What you should do — What you copy should be the lines from the one with "Given: Add a new Endpoint" through the end of the entries, word for word. Omit the pictures.

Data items
- Opening Delimiter -
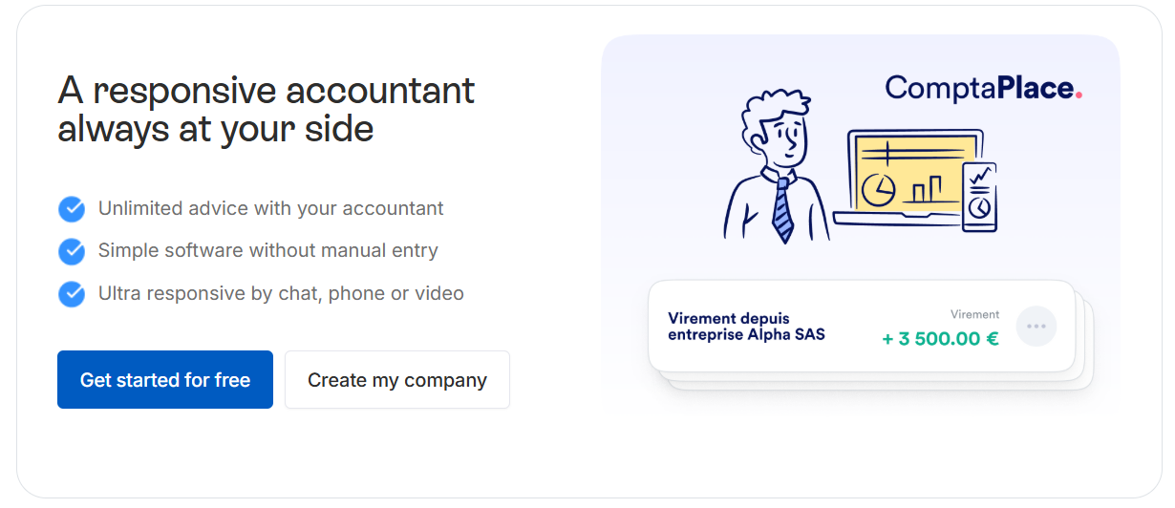Click the checkmark beside "Unlimited advice"
This screenshot has height=508, width=1175.
click(x=72, y=209)
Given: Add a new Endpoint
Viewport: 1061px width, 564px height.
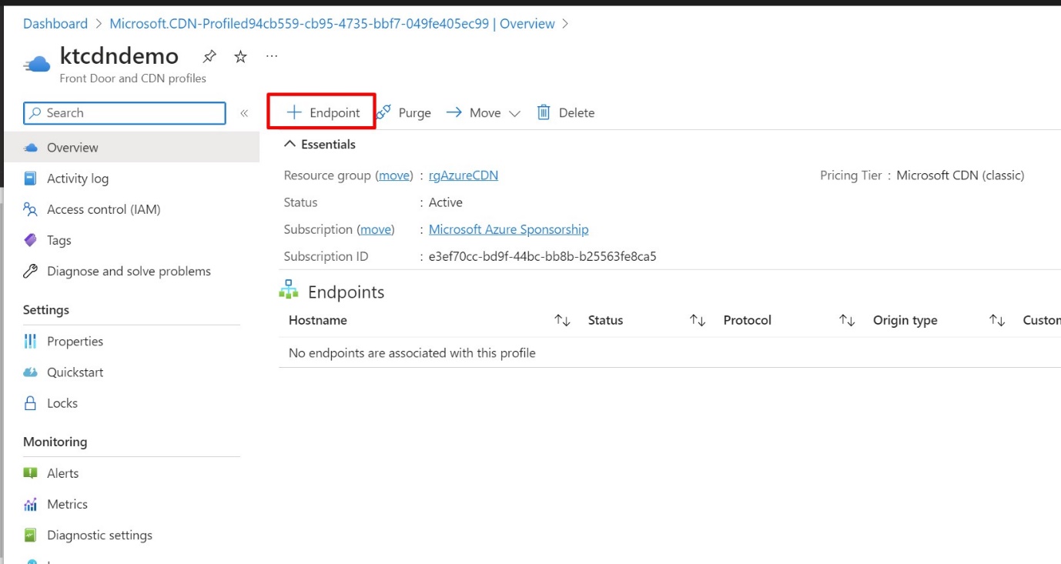Looking at the screenshot, I should pyautogui.click(x=322, y=112).
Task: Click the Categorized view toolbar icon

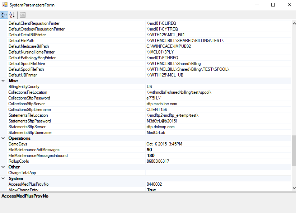Action: point(4,15)
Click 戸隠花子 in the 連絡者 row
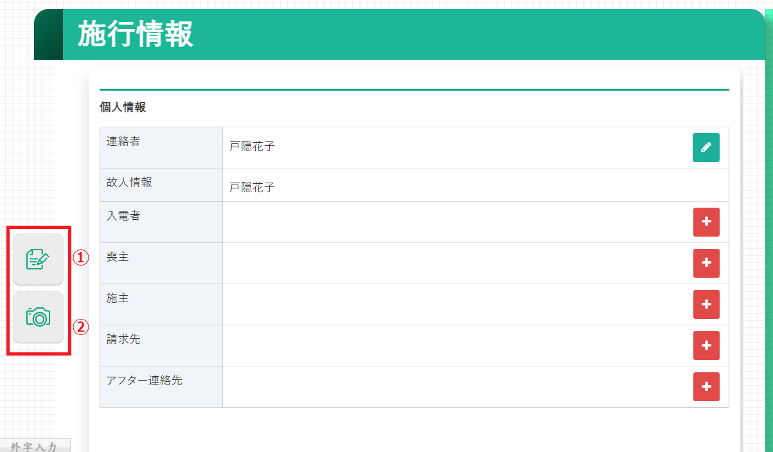 (x=252, y=147)
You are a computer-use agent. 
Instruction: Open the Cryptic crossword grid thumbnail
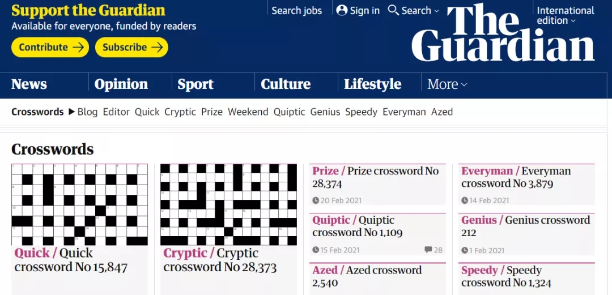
- Closing Delimiter -
Task solution —
Given: Add a new Endpoint
Viewport: 1061px width, 564px height.
Looking at the screenshot, I should pyautogui.click(x=322, y=112).
Task: Click the Categorized view toolbar icon

Action: point(4,15)
Click 戸隠花子 in the 連絡者 row
 (x=252, y=147)
You are a computer-use agent. 
Instruction: Open the Cryptic crossword grid thumbnail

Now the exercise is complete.